Data: Begin
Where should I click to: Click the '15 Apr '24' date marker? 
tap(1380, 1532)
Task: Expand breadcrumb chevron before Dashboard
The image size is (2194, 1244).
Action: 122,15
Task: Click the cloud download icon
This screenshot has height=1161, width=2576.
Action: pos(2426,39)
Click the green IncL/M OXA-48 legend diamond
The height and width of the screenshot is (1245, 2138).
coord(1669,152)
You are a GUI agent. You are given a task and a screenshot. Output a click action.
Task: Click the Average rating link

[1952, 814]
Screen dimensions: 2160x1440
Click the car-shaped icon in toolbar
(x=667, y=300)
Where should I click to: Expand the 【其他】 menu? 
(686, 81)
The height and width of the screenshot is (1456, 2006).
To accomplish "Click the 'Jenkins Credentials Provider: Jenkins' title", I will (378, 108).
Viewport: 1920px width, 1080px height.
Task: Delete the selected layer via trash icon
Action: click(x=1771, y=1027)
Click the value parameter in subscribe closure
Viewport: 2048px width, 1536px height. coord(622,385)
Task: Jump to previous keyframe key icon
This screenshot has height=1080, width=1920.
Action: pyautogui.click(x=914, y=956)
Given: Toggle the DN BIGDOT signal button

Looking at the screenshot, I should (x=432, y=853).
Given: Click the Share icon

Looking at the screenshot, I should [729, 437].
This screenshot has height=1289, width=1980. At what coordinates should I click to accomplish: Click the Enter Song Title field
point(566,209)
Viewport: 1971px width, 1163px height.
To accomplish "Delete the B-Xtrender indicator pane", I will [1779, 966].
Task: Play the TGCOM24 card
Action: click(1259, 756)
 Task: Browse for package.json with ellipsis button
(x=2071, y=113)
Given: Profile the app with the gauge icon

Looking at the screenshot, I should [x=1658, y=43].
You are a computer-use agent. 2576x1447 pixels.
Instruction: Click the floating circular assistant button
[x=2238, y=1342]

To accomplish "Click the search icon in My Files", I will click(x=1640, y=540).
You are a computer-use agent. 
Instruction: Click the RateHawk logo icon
Data: End
▸ **Exercise**: Given the word "computer", show every line of the records that contains it.

▸ **Task answer**:
You are a computer-use agent. 2576x1447 pixels.
You are a computer-use agent. 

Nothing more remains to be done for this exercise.